## Document passage
# Updating priors for Gaussian Mixture Model

I’ve been working on PyMc3 for a while for building a robust model using the data I have. I came across Updating priors example for a linear regression kind of data. I’ve been trying to do the same for a model which uses gaussian mixture model to model the data which doesn’t seem to be much successful.
It would be really helpful if I had an example to refer.

What kind of difficulty you see?

I find that sometimes it might be easier to approximate the posterior with a Gaussian for the next batch of updating, eg see Performance speedup for updating posterior with new data and code here: https://github.com/junpenglao/Planet_Sakaar_Data_Science/blob/master/PyMC3QnA/Update%20prior%20with%20Interpolation.ipynb (see last cell)

If you have bounded variables, it would be a bit more difficult as you need to work out the inverse projection from unconstrained parameter space back to the bounded space.

## Information supplied
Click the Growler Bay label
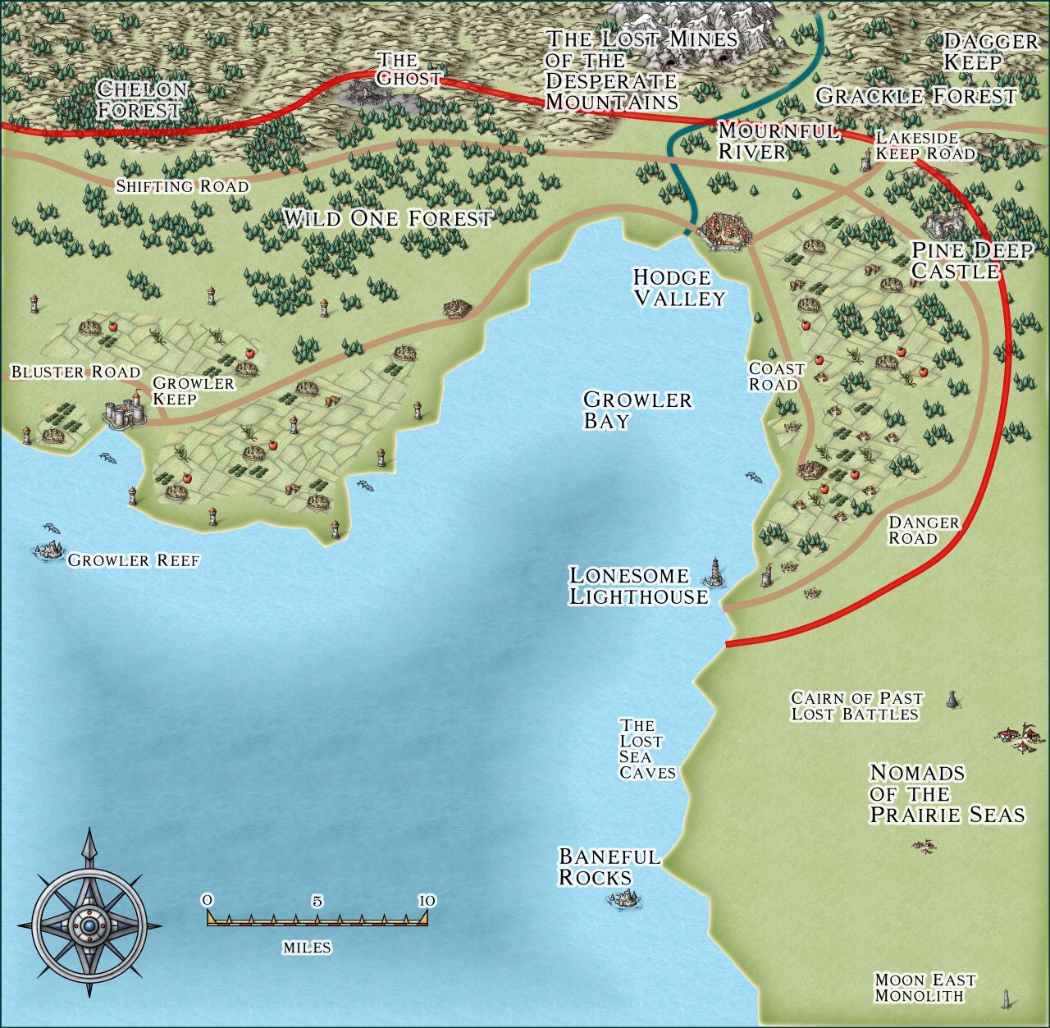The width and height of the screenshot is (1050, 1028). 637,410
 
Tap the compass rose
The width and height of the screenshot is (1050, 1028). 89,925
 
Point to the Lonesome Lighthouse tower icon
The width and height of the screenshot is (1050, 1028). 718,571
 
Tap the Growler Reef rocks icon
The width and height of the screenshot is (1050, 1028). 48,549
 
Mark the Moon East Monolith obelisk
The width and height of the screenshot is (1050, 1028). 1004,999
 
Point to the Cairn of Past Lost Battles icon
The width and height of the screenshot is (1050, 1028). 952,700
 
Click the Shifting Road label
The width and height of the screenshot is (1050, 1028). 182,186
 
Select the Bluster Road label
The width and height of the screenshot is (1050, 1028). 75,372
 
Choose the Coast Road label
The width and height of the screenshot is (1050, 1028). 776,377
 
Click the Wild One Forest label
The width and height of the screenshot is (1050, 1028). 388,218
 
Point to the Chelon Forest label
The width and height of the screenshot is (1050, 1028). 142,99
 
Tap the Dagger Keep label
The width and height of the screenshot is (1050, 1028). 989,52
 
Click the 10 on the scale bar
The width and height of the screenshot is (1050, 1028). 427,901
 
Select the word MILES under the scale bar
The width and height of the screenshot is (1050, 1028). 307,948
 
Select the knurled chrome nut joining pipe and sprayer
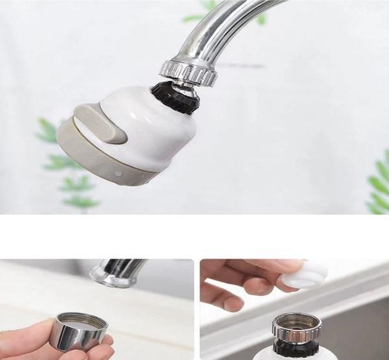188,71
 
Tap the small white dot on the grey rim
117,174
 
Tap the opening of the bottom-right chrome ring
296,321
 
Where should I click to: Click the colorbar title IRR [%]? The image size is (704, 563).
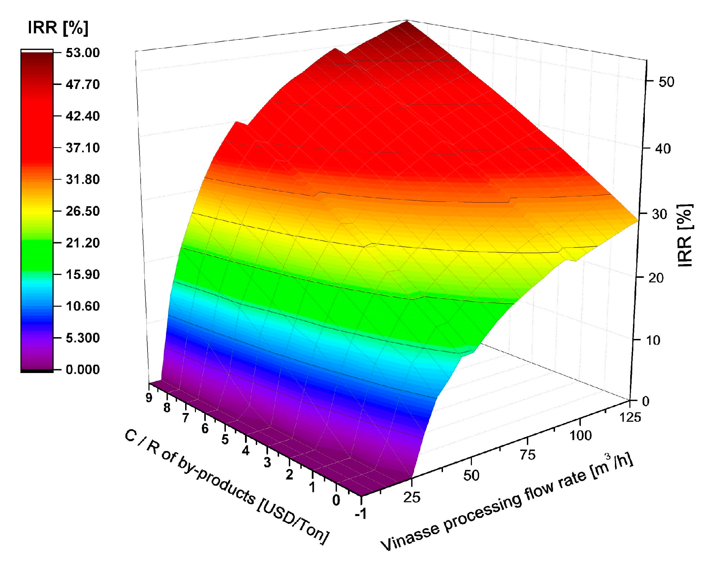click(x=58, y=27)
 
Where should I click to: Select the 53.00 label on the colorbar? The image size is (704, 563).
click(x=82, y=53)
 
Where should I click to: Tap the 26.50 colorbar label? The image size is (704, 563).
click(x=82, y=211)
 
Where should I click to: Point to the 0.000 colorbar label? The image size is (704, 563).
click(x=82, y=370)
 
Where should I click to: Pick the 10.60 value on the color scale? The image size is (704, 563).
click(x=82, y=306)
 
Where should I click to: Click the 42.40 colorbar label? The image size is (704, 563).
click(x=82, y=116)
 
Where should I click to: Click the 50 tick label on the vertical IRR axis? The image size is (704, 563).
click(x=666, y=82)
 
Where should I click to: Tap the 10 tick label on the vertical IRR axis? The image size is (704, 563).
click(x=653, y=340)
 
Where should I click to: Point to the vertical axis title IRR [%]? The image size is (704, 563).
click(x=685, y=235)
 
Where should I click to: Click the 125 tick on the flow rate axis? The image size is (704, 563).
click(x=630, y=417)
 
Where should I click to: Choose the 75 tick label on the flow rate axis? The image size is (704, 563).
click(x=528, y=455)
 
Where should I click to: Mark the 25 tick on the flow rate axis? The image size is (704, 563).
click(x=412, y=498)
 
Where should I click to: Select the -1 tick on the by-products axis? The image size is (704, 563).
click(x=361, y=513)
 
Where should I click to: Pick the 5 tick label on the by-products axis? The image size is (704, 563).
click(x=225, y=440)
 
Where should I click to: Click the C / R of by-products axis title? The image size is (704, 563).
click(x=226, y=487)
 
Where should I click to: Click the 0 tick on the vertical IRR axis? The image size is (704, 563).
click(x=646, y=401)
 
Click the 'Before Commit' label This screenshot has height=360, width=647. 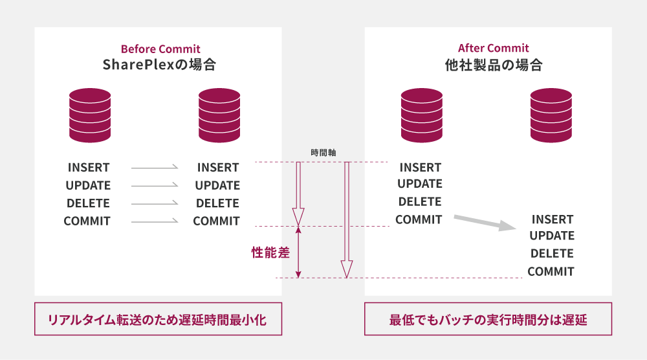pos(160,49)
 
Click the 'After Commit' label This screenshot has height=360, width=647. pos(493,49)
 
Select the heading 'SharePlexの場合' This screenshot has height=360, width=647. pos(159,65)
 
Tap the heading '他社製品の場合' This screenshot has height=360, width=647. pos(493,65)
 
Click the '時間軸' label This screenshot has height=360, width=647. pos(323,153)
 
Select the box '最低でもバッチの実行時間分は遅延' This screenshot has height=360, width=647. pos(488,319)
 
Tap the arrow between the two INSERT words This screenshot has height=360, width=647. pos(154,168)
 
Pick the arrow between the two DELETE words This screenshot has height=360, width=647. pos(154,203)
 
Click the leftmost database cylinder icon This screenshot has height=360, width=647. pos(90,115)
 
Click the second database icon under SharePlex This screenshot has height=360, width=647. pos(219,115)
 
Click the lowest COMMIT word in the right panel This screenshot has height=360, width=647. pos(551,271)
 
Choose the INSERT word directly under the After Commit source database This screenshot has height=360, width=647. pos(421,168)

## Request A
Decide whether each statement agrees with the forum thread on updating priors, answering yes or no and quoting the deciding words: (i) the person asking came across an updating-priors example for linear regression data; (ii) that person reports that the approach has worked well for a Gaussian mixture model; (iii) the reply says bounded variables make the approach easier.
## Request B
In the forum thread on updating priors, what does the reply suggest using to approximate the posterior for the next batch of updating?
Rely only on the forum thread on updating priors, not the rows.

## Task answer A
(i) Yes: "I came across Updating priors example for a linear regression kind of data."
(ii) No: "which doesn’t seem to be much successful."
(iii) No: "If you have bounded variables, it would be a bit more difficult"

## Task answer B
A Gaussian.